→ **Task instructions**:
Nothing but the lines from the one with "You are a GUI" through the end of the data should be set down, each exactly as written, and no picture should be included.

→ **Data shown**:

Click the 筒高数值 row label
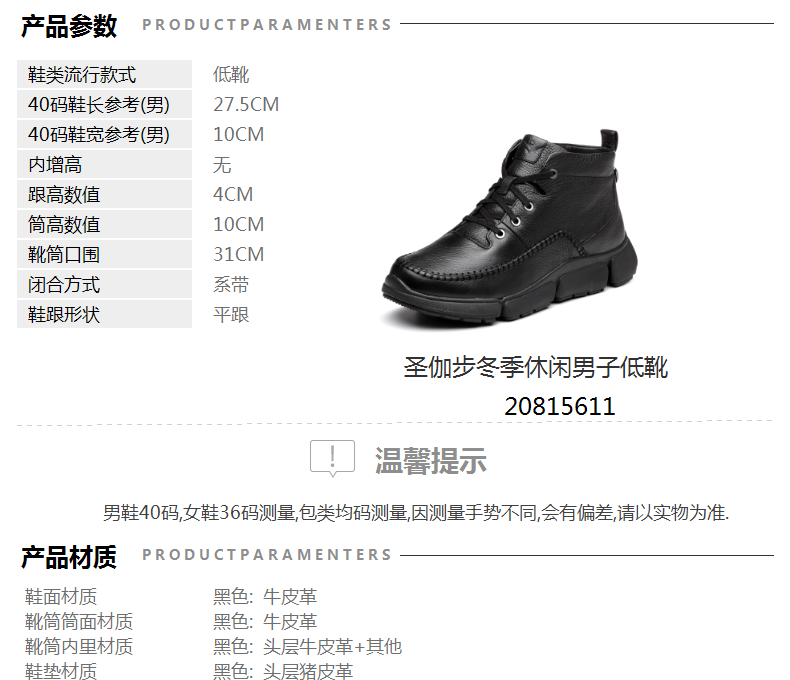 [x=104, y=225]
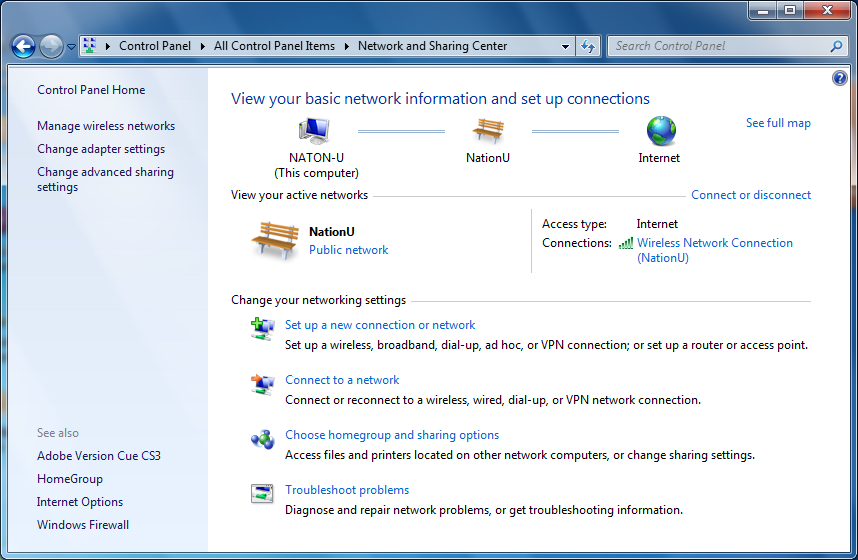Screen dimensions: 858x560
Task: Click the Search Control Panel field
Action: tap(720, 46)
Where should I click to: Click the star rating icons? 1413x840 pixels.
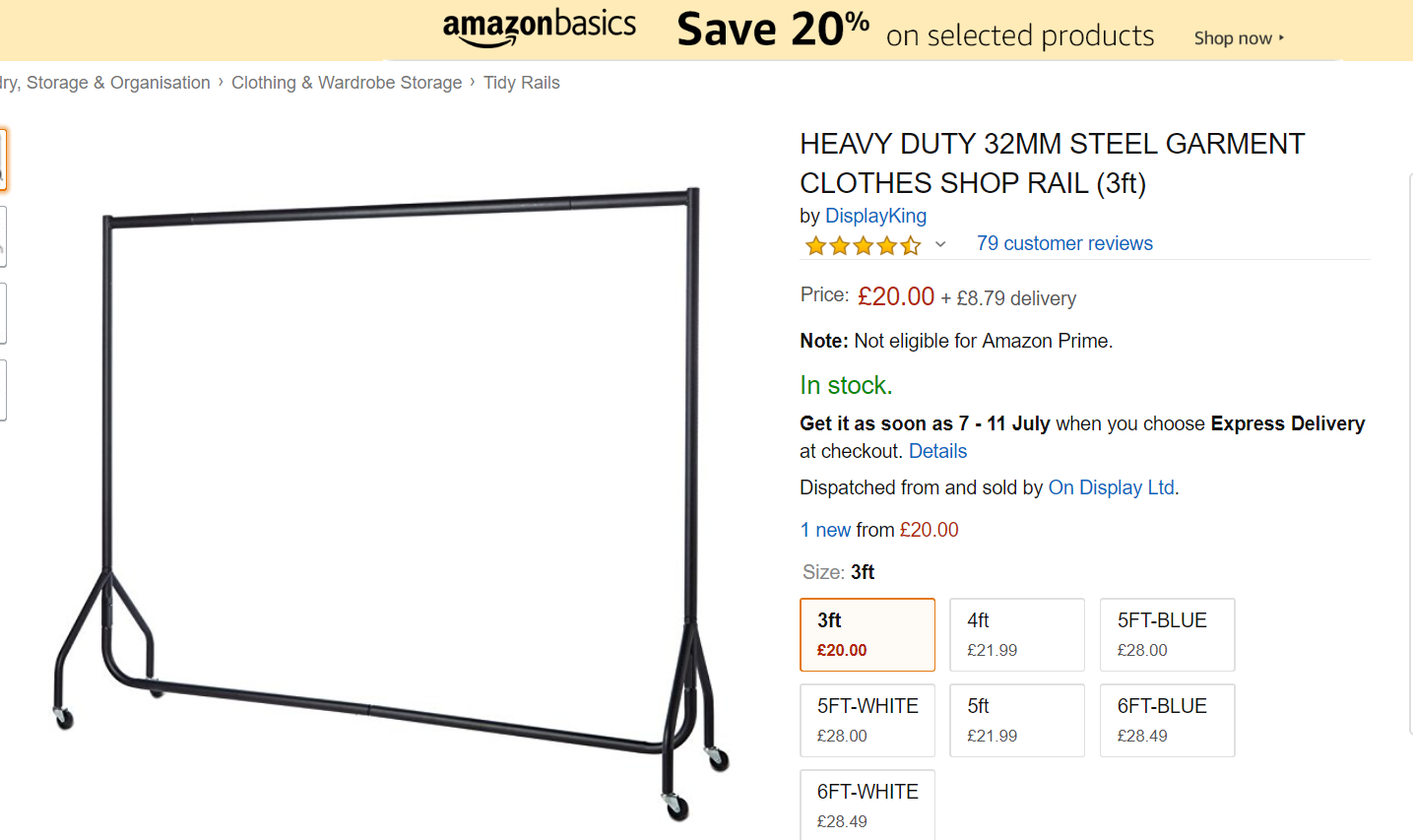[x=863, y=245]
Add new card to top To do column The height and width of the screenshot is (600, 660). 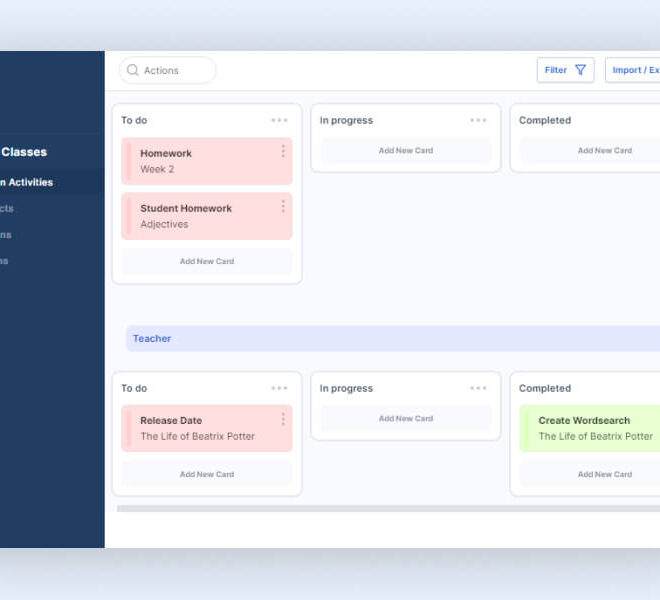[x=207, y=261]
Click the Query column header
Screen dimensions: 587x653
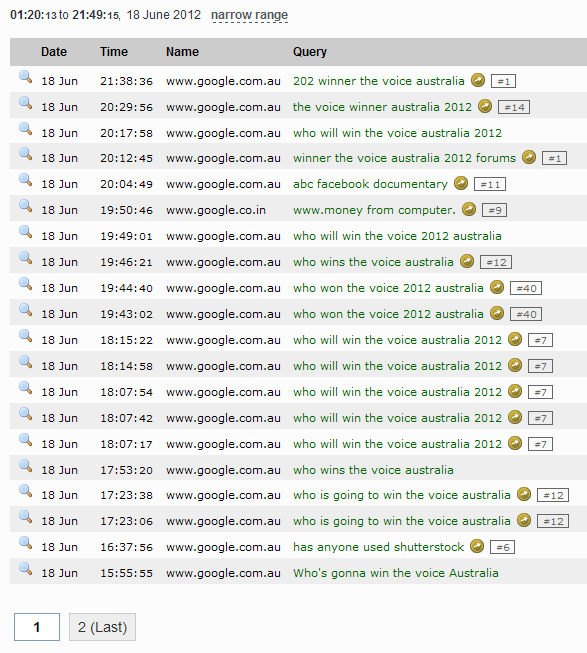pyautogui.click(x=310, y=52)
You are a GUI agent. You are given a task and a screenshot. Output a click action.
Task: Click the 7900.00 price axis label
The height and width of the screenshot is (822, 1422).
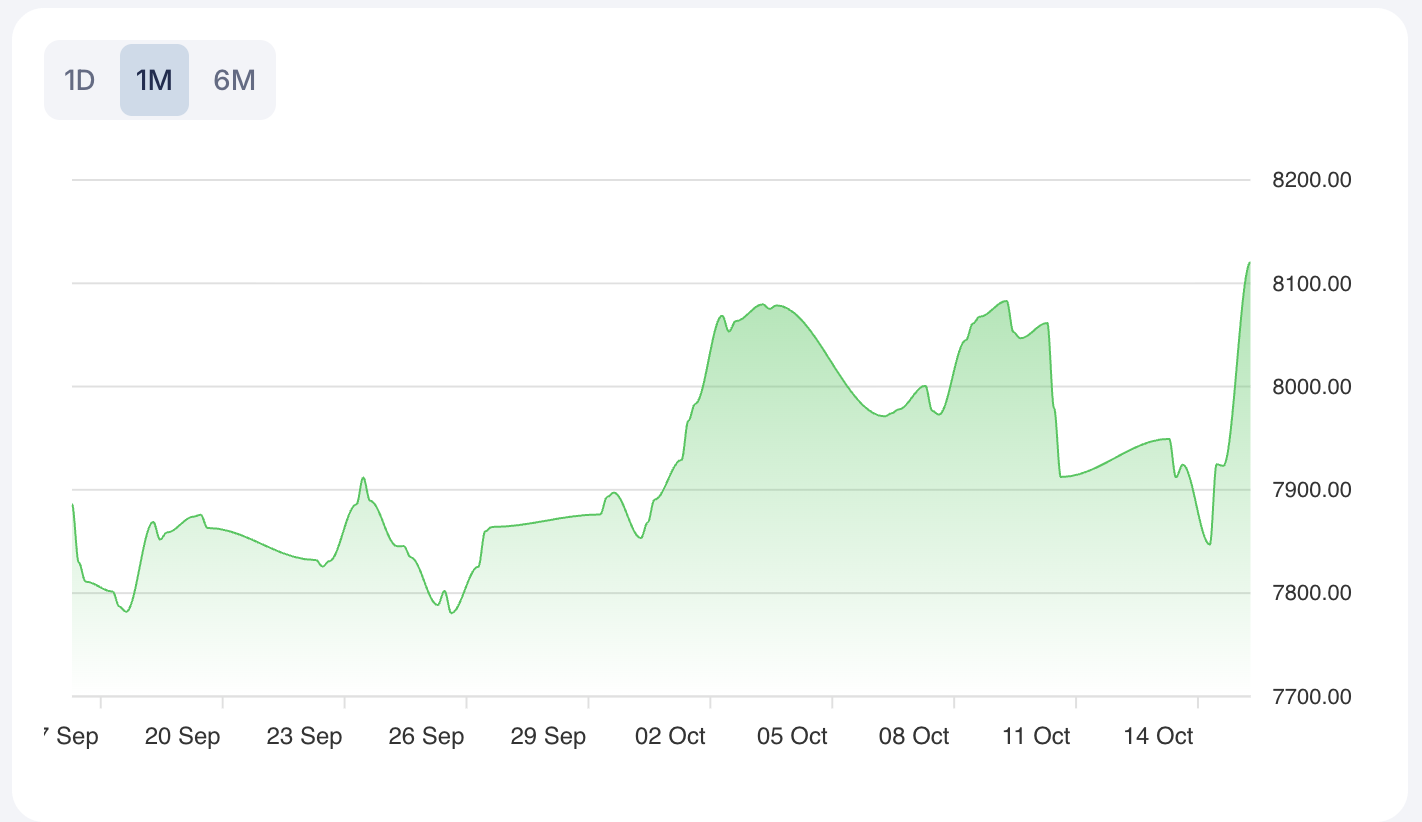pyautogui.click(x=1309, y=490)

→ **Task result**:
You are a GUI agent. You are given a task and a screenshot. Output a click action.
Task: Click the 7900.00 price axis label
The height and width of the screenshot is (822, 1422).
pyautogui.click(x=1309, y=490)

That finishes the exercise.